Diante de tantos acontecimentos bárbaros em nosso país - e diga-se também fora dele - fica claro e evidente que cada vez mais, a mídia tem um papel ativo e manipulador de opinião, tratando-se de crimes de grande repercussão.
Algo que também observo, é o quão importante para a população tornou-se o fato de apreciar notícias deste âmbito. Não que eu ache algo abominável, mas vejo com preocupação este fenômeno que instalou-se aqui - o de assistir de camarote, a desgraça alheia.
Haja vista a complexidade deste tema, abordarei nesta primeira analise, uma abordagem à respeito da cobertura de crimes pelos diversos setores da mídia, em especial a televisiva, e a motivação do clamor público e pré-julgamento.
Para começo do estudo faz-se mister elucidar o significado da expressão clamor público. Arraigada de forte emoção e invariavelmente condizendo com o sentimento de vingança, clamor público (também empregado o vocábulo clamor social) pode ser definido como: “descontentamento, indignação ou comoção no meio social resultante da prática de crimes em circunstâncias especiais causadoras dessa repercussão”.
A imputação da culpa a um cidadão por ter praticado um crime que abalou a sociedade mediante a simples expressão “clamor público” não condiz com um Estado Democrático de Direito. Para ser condenado o cidadão precisa que o processo seja transitado em julgado, não caiba mais recurso. Ao prejulgar um cidadão mediante a comoção da barbárie do crime está ferindo-se um dos princípios norteadores do Direito, com sede constitucional, que se predomina presunção da inocência.
Finalizando tal apontamento, por mais que alguns crimes causem a revolta na sociedade, cabe única e exclusivamente ao Poder Judiciário responsabilizar ou não o culpado. Vale frisar que a expressão “clamor público” não se encontra exposta em nenhuma lei brasileira (falta de legalidade), sendo vedada sua utilização como meio de declaração de prisão, mesmo que seja provisória.
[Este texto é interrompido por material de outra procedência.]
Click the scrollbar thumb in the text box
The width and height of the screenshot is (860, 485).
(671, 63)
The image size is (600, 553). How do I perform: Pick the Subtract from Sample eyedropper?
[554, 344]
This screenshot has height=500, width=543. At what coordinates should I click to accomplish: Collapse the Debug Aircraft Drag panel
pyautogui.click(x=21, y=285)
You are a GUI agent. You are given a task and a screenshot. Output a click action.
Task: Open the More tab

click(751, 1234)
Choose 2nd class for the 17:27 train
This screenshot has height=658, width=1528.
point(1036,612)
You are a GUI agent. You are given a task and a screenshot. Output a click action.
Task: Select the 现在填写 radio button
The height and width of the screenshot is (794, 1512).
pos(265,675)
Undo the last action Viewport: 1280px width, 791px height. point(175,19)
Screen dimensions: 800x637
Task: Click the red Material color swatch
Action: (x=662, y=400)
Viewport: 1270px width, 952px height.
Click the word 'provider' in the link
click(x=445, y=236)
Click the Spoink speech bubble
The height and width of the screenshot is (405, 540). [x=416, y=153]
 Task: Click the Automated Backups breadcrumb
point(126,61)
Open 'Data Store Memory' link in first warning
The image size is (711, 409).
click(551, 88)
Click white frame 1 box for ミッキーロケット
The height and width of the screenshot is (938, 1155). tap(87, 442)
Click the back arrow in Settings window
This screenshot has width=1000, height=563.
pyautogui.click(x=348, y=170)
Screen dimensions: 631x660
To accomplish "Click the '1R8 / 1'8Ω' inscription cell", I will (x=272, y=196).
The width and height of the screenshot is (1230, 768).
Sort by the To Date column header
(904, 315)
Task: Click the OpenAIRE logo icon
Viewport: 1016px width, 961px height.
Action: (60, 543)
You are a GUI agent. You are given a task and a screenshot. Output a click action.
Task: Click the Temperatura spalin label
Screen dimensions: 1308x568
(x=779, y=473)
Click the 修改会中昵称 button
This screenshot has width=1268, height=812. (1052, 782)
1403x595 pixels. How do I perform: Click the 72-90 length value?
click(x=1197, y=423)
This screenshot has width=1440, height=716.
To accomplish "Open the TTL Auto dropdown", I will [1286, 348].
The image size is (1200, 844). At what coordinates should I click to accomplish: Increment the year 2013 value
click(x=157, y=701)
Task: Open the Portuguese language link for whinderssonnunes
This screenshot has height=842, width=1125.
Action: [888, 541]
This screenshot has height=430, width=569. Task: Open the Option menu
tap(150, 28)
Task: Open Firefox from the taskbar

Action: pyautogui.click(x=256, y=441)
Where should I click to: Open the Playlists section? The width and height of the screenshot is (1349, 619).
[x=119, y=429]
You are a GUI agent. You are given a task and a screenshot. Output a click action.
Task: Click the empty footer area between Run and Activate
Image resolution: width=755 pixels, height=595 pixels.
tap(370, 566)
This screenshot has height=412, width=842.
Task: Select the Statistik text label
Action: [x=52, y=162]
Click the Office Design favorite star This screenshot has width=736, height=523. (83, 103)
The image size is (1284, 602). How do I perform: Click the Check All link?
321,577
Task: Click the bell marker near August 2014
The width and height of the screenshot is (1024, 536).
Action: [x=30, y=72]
Poderia citar ínumeros casos, mas dentre os mais atuais, destaco o caso Nardoni, onde fora feito um pré-julgamento do casal digo e reafirmo até transito em julgado da sentença penal condenatória, suspeito de praticar o crime com a menina Izabela.
Cabe também ressaltar, que diante de tamanho clamor público causado pela exploração exagerada da mídia, a própria polícia e a equipe técnica responsável pela perícia, trabalharam sob pressão, e isto pode ter influenciado o curso do processo, coleta de provas e investigação de possíveis outros participantes.
Em um sistema capitalista altamente sufocador, onde a tecnologia se faz cada dia mais presente na vida de milhares de pessoas, a mídia desempenha um papel de suma importância. É por meio dela que se obtêm informações sobre fatos que nos cercam.
Entretanto, como um meio formador de opinião e ditador de tendências e modas, a mídia acaba se sobrepondo a veracidade de algumas notícias. Eis uma pergunta: o que seria melhor em termos de mercado, informar sobre a possibilidade do cometimento de um crime ou narrar o mesmo em seus detalhes mais sórdidos? Infelizmente a segunda opção é a escolhida. Existe uma explicação para isso: o sensacionalismo que a mídia produz acaba por atingir grande parte da população e funciona como uma forma de comover os que estão vulneráveis a tal situação. Além disso, impulsiona as vendas, aumenta a audiência, culminando em última análise em lucros, com a contratação de anunciantes.
Como vimos, esse tipo de cobertura de acontecimentos, tem caráter pura e estritamente lucrativo. O compromisso de informar e principalmente, de levar informação comprometida com a verdade dos fatos, esta bem longe de acontecer.
Todavia, como em uma rua de duas mãos, cabe a nós, nos manter-mos na mão da verdade, desprestigiando este tipo de cobertura manipuladora, invasora, mentirosa e tendenciosa. Somente com a diminuição da audiência, veremos uma cobertura mais responsável por parte da mídia.